TASK OBJECTIVE: From the line holding "Viewport: 2212px width, 1659px height." to the final line of the entries, set down each line exactly, including both, and nothing more.

*** DATA SHOWN Section Begins ***

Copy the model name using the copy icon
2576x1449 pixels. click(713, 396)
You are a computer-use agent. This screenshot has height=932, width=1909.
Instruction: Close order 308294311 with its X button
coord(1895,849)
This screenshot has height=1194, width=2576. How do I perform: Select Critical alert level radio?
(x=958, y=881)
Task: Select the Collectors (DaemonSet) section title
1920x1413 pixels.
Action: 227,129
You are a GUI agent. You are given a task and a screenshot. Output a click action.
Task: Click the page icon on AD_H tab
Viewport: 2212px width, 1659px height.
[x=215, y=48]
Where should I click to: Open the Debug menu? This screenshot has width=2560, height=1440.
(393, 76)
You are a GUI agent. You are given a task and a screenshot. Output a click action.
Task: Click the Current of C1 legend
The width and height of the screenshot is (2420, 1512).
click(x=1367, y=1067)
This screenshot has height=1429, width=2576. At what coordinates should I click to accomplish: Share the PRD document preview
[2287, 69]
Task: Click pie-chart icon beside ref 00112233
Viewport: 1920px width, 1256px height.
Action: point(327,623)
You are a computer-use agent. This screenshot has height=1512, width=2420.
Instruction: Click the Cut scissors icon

*** DATA SHOWN Section Ends ***

COMPLETED EXERCISE:
Viewport: 2212px width, 1659px height.
[x=215, y=48]
Where should I click to: Open the Debug menu? This screenshot has width=2560, height=1440.
(393, 76)
You are a GUI agent. You are given a task and a screenshot. Output a click action.
Task: Click the Current of C1 legend
The width and height of the screenshot is (2420, 1512).
click(x=1367, y=1067)
This screenshot has height=1429, width=2576. At what coordinates should I click to accomplish: Share the PRD document preview
[2287, 69]
Task: Click pie-chart icon beside ref 00112233
Viewport: 1920px width, 1256px height.
Action: point(327,623)
You are a computer-use agent. This screenshot has height=1512, width=2420.
Instruction: Click the Cut scissors icon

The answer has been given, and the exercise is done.